── Page excerpt
ETag — Conditional Requests

  ETag is a fingerprint of the response content.
  When content changes, the ETag changes.

  FLOW:

  Step 1: Client requests product list
  GET /products
  → Response:
     HTTP/1.1 200 OK
     ETag: "abc123xyz"
     Cache-Control: max-age=60
     Body: [list of products]

  Step 2: 60 seconds later, cache expires. Client revalidates:
  GET /products
  If-None-Match: "abc123xyz"  ← "I have this version. Still valid?"

  Step 3a: Products UNCHANGED — server responds:
  HTTP/1.1 304 Not Modified
  ETag: "abc123xyz"
  Body: (empty — no data sent!)
  → Client uses its cached copy. Saves bandwidth completely.

  Step 3b: Products CHANGED — server responds:
  HTTP/1.1 200 OK
  ETag: "def456uvw"  ← new ETag
  Body: [updated product list]

Last-Modified

  Server includes last modification timestamp:
  Last-Modified: Tue, 15 Jan 2024 10:30:00 GMT

  Client revalidates with:
  If-Modified-Since: Tue, 15 Jan 2024 10:30:00 GMT

  Server:
  → Not changed → 304 Not Modified (no body)
  → Changed     → 200 OK (new body + new Last-Modified)

  ETag is preferred over Last-Modified because:
  - Time-based comparison can be off by 1 second
  - ETag is based on content hash, always accurate

Server-Side Caching

  HTTP caching helps the client and CDN.
────
## Aim of the task
Print the portion of the ETag text that begins with the words containing "Step 2: 60 seconds" and ends with "Saves bandwidth completely.", reproducing it character for character. These entries have no connection to the ETag text.
── Supplied data
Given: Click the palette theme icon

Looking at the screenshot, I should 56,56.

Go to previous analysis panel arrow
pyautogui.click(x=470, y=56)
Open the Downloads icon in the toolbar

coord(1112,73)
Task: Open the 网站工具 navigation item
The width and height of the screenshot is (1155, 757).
────
── Supplied data
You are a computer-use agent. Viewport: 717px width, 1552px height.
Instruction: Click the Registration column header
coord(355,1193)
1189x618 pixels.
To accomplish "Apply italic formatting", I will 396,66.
────
## Result
Step 2: 60 seconds later, cache expires. Client revalidates:
  GET /products
  If-None-Match: "abc123xyz"  ← "I have this version. Still valid?"

  Step 3a: Products UNCHANGED — server responds:
  HTTP/1.1 304 Not Modified
  ETag: "abc123xyz"
  Body: (empty — no data sent!)
  → Client uses its cached copy. Saves bandwidth completely.